Had I never been born, would I have missed out on anything?

Suppose all who are born are assured of an utterly blissful, unending, afterlife.  That’s quite a supposition, but just suppose. Add to this the reasonable assumption that one first comes to be at birth, or rather at conception: one does not pre-exist one’s conception either as an actual  Platonic soul awaiting embodiment, or as a merely possible individual awaiting actualization.  Two assumptions, then. The second assumption amounts to the claim that before one is conceived one is nothing at all.

Given the truth of both assumptions, had I never been born, I could not have missed out on any good things, in this life or the next, and this for the reason that one cannot be the recipient of any good if one does not exist. Call that the underlying principle.

To state the underlying principle in general form: Nothing can give, receive, have, lack, enjoy, or suffer any thing, action, property, or state unless it exists.

And so, although I am alive, and the good in my life preponderates and will (let us assume)  continue to preponderate over the bad, and I am assured of eternal bliss from the moment of death on,  I would not and could not have missed out on anything had I never been born (or rather conceived).

Is the underlying principle more reasonably accepted or more reasonably rejected?

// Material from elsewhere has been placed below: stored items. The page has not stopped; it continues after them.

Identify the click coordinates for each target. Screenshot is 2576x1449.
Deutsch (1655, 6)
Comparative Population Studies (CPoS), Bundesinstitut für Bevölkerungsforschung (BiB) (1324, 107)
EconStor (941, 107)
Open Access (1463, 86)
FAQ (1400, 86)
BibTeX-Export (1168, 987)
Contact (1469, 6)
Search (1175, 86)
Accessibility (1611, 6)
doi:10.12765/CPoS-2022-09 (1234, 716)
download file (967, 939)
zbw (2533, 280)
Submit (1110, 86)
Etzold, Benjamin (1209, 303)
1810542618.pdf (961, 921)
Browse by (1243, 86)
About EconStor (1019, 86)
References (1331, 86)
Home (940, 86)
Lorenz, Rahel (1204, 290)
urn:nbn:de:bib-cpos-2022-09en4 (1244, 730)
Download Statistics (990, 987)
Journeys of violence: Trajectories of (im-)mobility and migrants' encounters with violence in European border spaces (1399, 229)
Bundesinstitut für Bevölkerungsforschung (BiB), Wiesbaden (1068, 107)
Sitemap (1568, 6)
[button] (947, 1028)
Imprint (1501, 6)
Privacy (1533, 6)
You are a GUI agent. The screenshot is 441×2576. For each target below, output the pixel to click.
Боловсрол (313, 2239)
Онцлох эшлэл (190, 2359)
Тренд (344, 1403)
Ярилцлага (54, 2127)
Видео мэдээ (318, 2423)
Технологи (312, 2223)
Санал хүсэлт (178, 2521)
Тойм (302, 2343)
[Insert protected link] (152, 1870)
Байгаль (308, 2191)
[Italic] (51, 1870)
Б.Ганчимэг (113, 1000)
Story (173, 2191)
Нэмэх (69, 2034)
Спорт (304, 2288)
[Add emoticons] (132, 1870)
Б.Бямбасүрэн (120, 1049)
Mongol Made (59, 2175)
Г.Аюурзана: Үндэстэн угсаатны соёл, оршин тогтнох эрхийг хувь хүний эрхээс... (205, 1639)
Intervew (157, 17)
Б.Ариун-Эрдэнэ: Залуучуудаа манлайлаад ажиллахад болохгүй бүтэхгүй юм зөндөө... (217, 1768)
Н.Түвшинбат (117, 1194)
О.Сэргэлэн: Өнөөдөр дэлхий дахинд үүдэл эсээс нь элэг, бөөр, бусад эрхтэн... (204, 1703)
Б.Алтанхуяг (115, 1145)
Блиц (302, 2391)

Assume you agree that it is the former.  Now consider someone whose life in this world is on balance very bad, but its badness will be more than compensated for by an eternity of heavenly bliss. Even so, it seems to me that it would have been better had this poor schmuck never been born, and this for the reason that, first, had he never been born, he would never have suffered the terrible things he suffered in this life, and second, had he never been born, he would not and could not miss out on anything good including transcendent goods that would have more than compensated him for his earthly suffering.